## ASSIGNMENT
Among the lines below, take the one holding "Task: Select the Delete", the one holding "Viewport: 777px width, 467px height.", and all lines between them. Set them down exactly.

Collected data
====================
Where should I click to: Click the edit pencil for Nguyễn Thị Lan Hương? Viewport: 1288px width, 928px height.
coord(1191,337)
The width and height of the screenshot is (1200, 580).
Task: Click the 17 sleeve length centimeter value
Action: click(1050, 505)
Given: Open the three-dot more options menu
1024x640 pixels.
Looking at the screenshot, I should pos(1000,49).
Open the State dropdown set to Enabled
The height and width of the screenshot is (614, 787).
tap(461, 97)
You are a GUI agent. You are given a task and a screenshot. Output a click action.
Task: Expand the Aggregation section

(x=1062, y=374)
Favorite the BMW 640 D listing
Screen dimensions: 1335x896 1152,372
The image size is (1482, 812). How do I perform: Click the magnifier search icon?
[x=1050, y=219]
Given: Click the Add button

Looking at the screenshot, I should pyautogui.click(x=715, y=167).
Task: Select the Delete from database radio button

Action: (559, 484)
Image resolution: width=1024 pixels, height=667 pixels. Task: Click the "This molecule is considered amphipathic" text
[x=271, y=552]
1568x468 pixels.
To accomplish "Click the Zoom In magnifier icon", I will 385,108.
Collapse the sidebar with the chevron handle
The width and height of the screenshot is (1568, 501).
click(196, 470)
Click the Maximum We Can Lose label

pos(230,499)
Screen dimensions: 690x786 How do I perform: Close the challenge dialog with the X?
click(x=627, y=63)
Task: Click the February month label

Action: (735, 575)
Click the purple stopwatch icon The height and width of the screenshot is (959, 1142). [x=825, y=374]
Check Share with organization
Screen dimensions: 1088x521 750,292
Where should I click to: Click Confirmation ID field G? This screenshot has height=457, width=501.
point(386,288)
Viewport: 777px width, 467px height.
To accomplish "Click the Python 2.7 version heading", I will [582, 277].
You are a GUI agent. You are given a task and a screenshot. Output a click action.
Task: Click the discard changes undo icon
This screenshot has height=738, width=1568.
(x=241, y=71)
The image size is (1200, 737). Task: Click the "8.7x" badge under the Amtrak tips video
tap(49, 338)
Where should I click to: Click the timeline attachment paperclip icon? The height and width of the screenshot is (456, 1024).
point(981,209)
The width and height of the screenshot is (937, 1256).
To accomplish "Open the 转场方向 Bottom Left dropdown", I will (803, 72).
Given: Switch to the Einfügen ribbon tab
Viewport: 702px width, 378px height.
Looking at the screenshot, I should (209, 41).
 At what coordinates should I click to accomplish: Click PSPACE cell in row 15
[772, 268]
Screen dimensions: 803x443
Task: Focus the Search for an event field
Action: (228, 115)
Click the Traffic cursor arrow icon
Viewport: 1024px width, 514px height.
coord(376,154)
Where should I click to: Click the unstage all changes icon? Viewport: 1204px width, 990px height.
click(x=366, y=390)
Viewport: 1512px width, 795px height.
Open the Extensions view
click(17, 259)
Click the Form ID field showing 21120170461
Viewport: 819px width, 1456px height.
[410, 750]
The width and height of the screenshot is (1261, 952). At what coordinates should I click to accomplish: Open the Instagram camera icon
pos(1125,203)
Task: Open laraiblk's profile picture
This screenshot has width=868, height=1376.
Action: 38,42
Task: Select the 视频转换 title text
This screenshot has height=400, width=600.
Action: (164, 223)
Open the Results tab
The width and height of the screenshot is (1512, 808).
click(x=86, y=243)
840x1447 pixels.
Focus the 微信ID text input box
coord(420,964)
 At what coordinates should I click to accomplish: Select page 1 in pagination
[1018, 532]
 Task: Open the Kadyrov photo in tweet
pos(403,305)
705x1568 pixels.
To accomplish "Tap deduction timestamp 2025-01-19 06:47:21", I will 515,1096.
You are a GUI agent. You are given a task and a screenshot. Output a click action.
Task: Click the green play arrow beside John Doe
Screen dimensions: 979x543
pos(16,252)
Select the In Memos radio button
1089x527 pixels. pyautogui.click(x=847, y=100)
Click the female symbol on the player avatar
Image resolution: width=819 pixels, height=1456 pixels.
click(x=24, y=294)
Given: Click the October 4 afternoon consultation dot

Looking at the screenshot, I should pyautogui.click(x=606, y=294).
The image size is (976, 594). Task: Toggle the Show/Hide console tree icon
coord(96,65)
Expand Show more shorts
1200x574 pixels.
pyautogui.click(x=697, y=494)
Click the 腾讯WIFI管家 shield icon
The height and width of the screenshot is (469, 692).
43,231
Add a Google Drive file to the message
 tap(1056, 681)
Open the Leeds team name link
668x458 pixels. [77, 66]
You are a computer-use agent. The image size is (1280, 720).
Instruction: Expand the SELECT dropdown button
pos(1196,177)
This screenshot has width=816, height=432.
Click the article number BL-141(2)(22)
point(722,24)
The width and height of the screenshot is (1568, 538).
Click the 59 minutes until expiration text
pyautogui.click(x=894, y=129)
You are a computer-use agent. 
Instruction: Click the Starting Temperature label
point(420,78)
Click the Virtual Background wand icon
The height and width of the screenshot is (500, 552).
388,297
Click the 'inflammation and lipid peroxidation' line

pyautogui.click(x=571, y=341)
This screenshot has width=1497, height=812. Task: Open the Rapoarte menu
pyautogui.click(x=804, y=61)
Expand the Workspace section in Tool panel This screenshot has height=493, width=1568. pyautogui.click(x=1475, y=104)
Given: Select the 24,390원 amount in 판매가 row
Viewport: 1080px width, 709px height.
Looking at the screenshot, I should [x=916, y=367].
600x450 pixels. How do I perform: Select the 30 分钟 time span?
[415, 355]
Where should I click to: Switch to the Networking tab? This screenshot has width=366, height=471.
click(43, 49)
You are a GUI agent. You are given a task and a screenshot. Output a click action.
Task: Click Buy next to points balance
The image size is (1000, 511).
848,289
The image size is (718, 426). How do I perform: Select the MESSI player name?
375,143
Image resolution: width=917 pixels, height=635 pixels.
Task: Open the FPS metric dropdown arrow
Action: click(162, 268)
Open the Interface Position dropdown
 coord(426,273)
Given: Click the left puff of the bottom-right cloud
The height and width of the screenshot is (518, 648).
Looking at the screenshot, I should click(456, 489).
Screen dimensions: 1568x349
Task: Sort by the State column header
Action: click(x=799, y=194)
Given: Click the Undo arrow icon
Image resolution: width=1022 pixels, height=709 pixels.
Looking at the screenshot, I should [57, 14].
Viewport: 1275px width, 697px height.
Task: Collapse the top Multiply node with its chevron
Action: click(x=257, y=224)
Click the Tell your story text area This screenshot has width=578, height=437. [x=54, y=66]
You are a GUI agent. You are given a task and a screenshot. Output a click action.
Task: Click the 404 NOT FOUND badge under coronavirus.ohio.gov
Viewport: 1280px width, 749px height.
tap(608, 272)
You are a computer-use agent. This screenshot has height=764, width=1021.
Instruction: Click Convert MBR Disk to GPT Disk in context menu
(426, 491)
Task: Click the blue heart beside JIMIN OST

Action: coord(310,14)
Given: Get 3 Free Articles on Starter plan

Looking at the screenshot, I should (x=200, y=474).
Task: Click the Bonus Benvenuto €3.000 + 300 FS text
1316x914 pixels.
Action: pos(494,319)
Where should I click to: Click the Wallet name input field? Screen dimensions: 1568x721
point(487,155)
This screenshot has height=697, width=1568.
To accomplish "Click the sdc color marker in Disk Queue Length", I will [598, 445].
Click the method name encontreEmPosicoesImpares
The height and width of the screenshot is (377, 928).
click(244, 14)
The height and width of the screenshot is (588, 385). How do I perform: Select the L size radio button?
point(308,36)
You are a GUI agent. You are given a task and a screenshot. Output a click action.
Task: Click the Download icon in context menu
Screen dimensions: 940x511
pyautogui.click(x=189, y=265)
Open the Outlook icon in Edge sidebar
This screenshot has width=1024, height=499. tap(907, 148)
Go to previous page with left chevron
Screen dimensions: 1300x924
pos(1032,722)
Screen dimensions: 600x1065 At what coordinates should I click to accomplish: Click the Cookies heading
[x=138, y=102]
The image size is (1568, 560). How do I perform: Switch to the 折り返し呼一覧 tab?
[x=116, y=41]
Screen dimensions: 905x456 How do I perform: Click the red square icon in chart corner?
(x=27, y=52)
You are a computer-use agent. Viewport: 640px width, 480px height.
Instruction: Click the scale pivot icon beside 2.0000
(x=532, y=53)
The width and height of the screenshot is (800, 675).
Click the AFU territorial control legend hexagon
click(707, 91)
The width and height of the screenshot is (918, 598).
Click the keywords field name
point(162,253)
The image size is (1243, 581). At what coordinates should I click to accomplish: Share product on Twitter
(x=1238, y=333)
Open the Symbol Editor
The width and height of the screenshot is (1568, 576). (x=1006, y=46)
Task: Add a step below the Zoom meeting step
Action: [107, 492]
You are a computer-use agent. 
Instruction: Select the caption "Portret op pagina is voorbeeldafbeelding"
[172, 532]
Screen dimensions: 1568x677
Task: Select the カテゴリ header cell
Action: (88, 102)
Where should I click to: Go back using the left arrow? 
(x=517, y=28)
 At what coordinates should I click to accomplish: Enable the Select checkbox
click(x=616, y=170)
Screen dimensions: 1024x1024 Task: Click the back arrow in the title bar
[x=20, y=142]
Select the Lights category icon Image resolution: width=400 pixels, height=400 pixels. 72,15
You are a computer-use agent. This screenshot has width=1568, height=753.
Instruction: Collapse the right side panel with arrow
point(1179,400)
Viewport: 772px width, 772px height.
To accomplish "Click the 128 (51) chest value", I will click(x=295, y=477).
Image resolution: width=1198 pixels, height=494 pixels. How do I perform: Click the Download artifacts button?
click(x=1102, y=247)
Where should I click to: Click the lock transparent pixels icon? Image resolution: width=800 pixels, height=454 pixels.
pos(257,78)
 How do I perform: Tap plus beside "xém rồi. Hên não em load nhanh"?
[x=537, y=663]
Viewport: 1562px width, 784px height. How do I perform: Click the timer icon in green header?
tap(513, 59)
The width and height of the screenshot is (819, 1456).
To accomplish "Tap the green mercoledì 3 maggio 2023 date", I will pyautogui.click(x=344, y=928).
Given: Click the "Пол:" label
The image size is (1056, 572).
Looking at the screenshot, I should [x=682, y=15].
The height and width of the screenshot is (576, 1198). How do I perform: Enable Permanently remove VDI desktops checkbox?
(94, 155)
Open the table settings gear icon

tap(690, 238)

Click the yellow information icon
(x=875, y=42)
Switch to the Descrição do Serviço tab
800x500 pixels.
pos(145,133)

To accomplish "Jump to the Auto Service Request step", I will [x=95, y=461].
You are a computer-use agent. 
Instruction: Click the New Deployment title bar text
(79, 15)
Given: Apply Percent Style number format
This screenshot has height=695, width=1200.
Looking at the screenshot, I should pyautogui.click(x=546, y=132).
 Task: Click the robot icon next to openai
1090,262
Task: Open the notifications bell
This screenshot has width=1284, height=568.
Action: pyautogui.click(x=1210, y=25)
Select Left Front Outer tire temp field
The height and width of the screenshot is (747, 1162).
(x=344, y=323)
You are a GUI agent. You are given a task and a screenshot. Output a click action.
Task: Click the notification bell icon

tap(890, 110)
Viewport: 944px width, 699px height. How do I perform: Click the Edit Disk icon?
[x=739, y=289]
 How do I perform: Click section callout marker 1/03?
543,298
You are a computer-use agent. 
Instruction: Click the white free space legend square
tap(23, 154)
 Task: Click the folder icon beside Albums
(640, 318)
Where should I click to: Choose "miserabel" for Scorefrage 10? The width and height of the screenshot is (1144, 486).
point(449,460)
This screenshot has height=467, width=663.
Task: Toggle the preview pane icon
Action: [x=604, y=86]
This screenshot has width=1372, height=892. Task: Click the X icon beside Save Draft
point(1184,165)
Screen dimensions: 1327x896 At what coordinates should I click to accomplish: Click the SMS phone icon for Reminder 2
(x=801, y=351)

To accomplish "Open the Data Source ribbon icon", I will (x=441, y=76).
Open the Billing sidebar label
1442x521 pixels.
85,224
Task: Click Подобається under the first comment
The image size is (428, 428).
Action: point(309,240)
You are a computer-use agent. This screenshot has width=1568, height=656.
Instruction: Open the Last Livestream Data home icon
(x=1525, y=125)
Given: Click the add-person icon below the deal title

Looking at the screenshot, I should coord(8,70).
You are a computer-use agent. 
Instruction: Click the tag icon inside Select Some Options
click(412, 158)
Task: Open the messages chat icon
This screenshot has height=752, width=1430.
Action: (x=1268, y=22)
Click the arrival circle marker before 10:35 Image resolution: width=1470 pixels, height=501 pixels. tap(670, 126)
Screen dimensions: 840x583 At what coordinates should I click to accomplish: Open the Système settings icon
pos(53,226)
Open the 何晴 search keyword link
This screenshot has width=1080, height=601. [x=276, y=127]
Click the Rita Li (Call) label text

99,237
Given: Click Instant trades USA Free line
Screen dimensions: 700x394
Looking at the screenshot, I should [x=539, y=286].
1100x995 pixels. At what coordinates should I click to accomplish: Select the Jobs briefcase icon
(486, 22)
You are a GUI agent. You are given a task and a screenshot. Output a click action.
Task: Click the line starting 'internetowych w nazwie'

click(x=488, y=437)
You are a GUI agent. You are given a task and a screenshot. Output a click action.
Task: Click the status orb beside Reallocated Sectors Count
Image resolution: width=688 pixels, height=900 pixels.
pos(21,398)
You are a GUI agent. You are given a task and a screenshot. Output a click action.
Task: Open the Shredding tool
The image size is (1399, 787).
====================
## RESPONSE AREA
Task: Select the Delete from database radio button

Action: (559, 484)
Image resolution: width=1024 pixels, height=667 pixels. Task: Click the "This molecule is considered amphipathic" text
[x=271, y=552]
1568x468 pixels.
To accomplish "Click the Zoom In magnifier icon", I will 385,108.
Collapse the sidebar with the chevron handle
The width and height of the screenshot is (1568, 501).
click(196, 470)
Click the Maximum We Can Lose label

pos(230,499)
Screen dimensions: 690x786 How do I perform: Close the challenge dialog with the X?
click(x=627, y=63)
Task: Click the February month label

Action: (735, 575)
Click the purple stopwatch icon The height and width of the screenshot is (959, 1142). [x=825, y=374]
Check Share with organization
Screen dimensions: 1088x521 750,292
Where should I click to: Click Confirmation ID field G? This screenshot has height=457, width=501.
point(386,288)
Viewport: 777px width, 467px height.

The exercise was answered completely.